Article

High-Dose Vitamin D Well Tolerated in Pediatric Patients

Author(s):

Investigators suggested high-dose vitamin D could have beneficial effects on other health outcomes related to pneumonia and influenza.

Nicklas Brustad, MD, PhD

Nicklas Brustad, MD, PhD

A new systematic review on vitamin D supplements found that daily doses of 10,000 IU/d or bolus doses to 600,000 IU were well tolerated in children 0-6 years.

Previous research thoroughly confirmed the influence of vitamin D on skeletal health, as well as other biological non-skeletal effects.

However, evidence from systematic reviews and meta-analyses regarding the safety of high-dose vitamin D supplementation in early childhood has been lacking.

As such, an investigative team led by Nicklas Brustad, MD, PhD, of the University of Copenhagen, investigated the safety of high-dose vitamin D in children 0-6 years and examined the potential clinical adverse events and biochemical changes reported in previous trials.

The team conducted a systematic review using the PubMed database to identify relevant studies published up until August 24, 2021.

Search terms included "randomized controlled trials", "child/infant", and "vitamin D".

Study selection was based on inclusion criteria that focused on original RCT, intervention with vitamin D2 or D3 supplementation greater than 1000 IU/d or bolus therapy, children aged 0 to 6 years, and clinical adverse events and/or biochemical levels of 25(OH)D, calcium, alkaline phosphatase (ALP), phosphate, parathyroid hormone (PTH), and/or ratio of urine calcium to creatinine levels (Ca:Cr ratio).

Investigators extracted data on age, race and ethnicity, study participants, and intervention details from relevant studies.

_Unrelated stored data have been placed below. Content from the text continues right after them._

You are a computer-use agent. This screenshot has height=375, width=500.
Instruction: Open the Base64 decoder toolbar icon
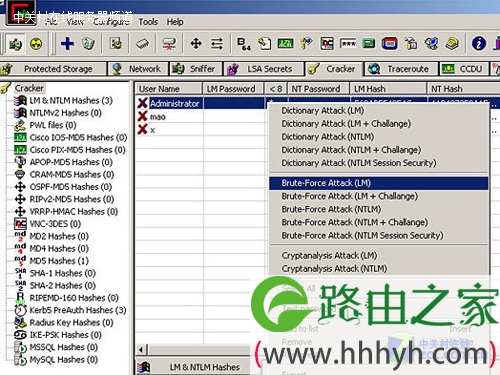click(x=244, y=44)
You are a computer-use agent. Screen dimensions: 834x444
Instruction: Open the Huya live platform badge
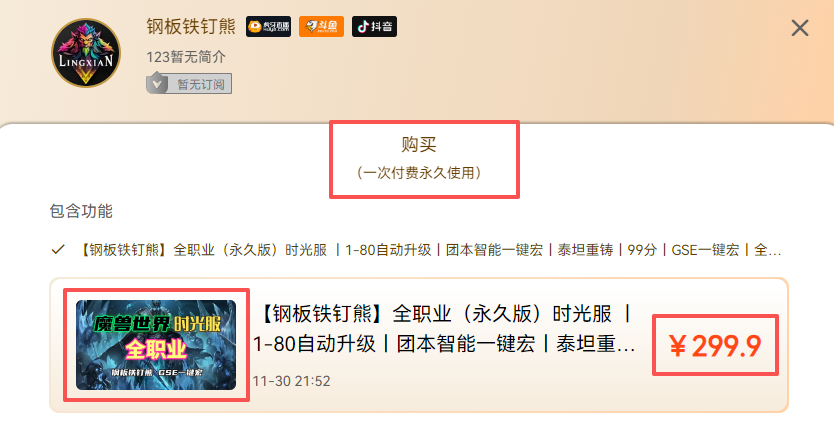click(269, 27)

Safety outcome data included the number of children with 25(OH)D levels greater than 100 ng/mL, hypercalcemia, abnormal levels of ALP, phosphate, PTH, or Ca:Cr ratio, and clinical and serious adverse events (SAEs).

Finally, reference ranges and comments featured in eligible studies were used in the categorization of biochemical values as abnormal or within reference ranges.

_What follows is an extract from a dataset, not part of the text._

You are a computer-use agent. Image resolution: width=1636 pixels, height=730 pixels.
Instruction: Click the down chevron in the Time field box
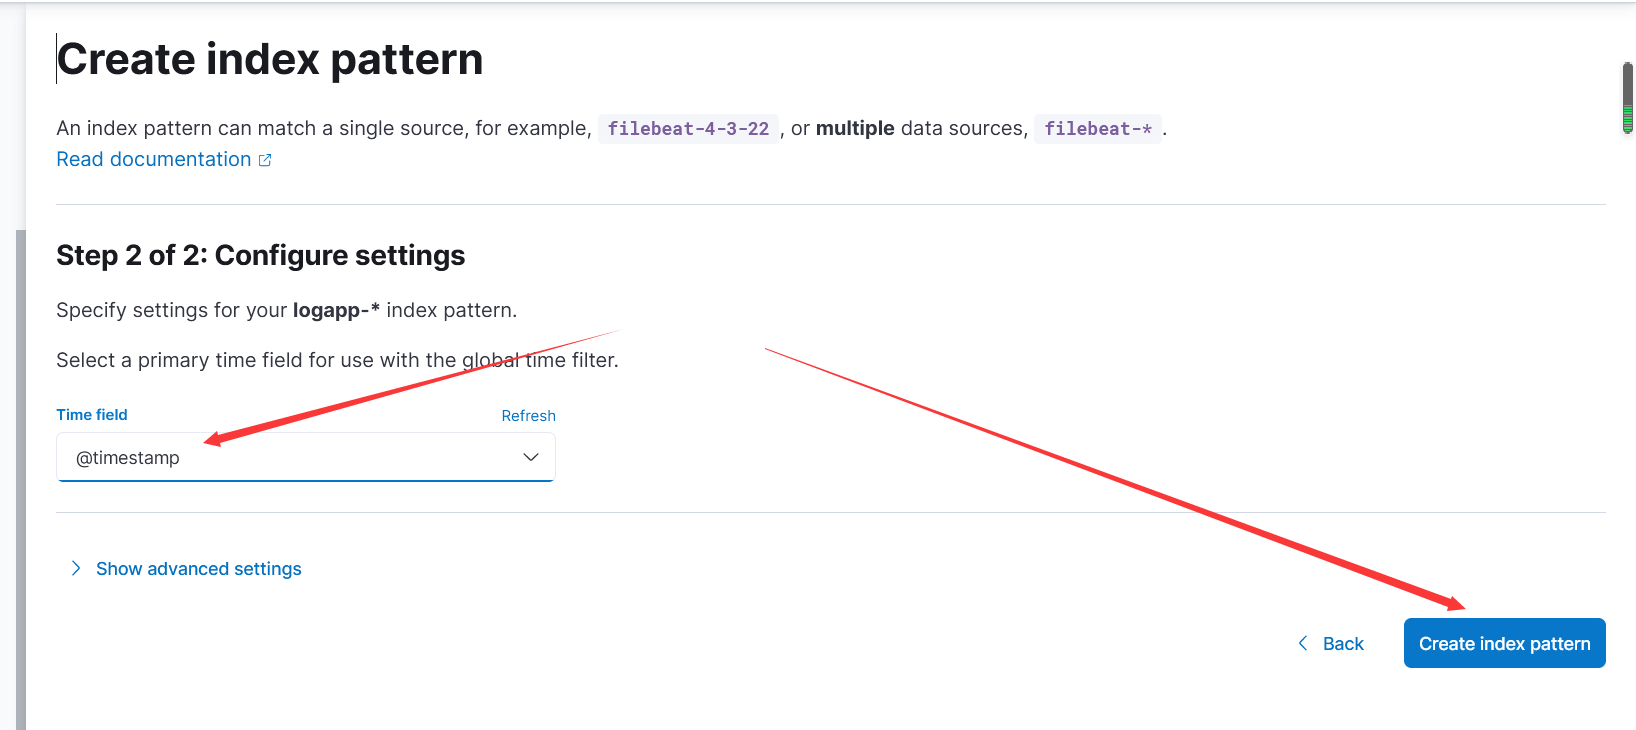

In total, 32 randomized clinical trials with 8400 total participants were included in the study.

A total of 8 studies featuring 4612 participants were deemed eligible for a meta-analysis and featured a control group receiving either low-dose vitamin D supplementation (≤400 IU/d) or placebo when investigating the risk of SAEs.

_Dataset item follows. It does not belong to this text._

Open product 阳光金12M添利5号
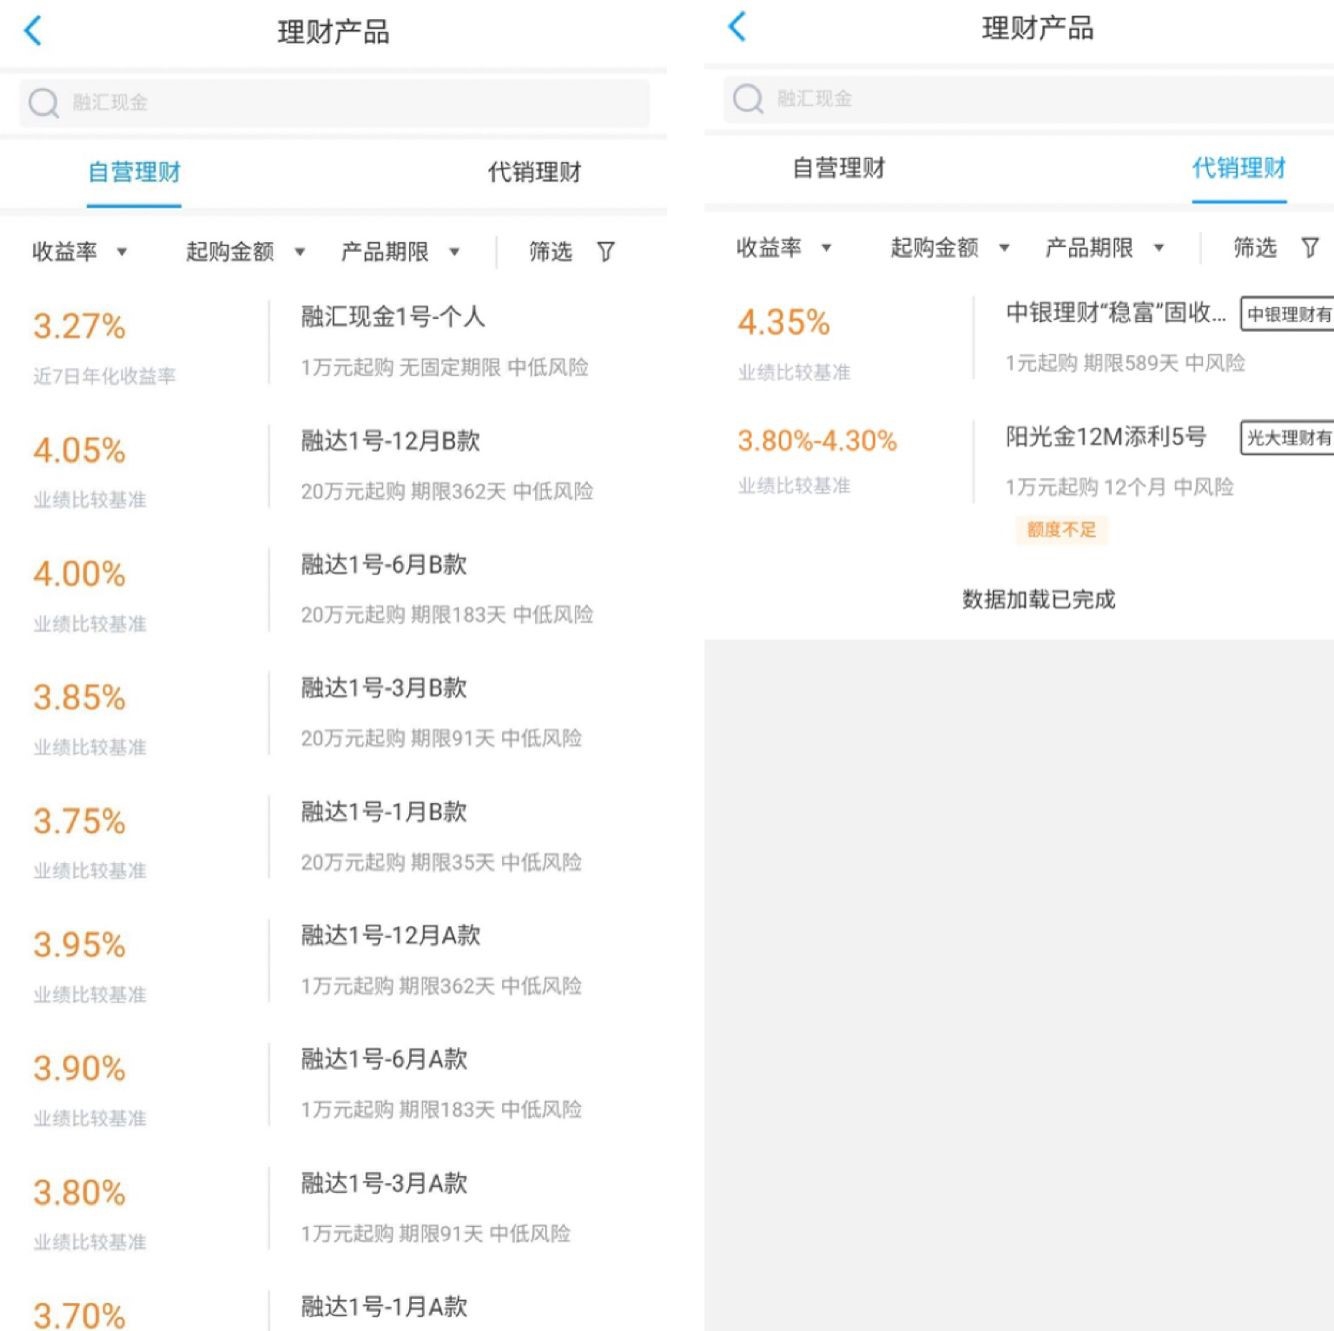Image resolution: width=1334 pixels, height=1331 pixels. pos(1105,437)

Investigators did not observe an overall increased risk of SAEs in pediatric patients who received high-dose vitamin D compared to control groups (P = .89).

Additionally, the risk of hypercalcemia observed in 726 pediatric patients was not increased (P=.51) and clinical adverse events related to vitamin D supplementation were rare.

“The safety outcomes assessed in this study are clinically relevant and should be investigated further because high-dose vitamin D administered to children seems to have beneficial effects on different health outcomes, such as preventing pneumonia and influenza,” the team wrote.

The study, "Safety of High-Dose Vitamin D Supplementation Among Children Aged 0 to 6 Years," was published online in JAMA Open Network.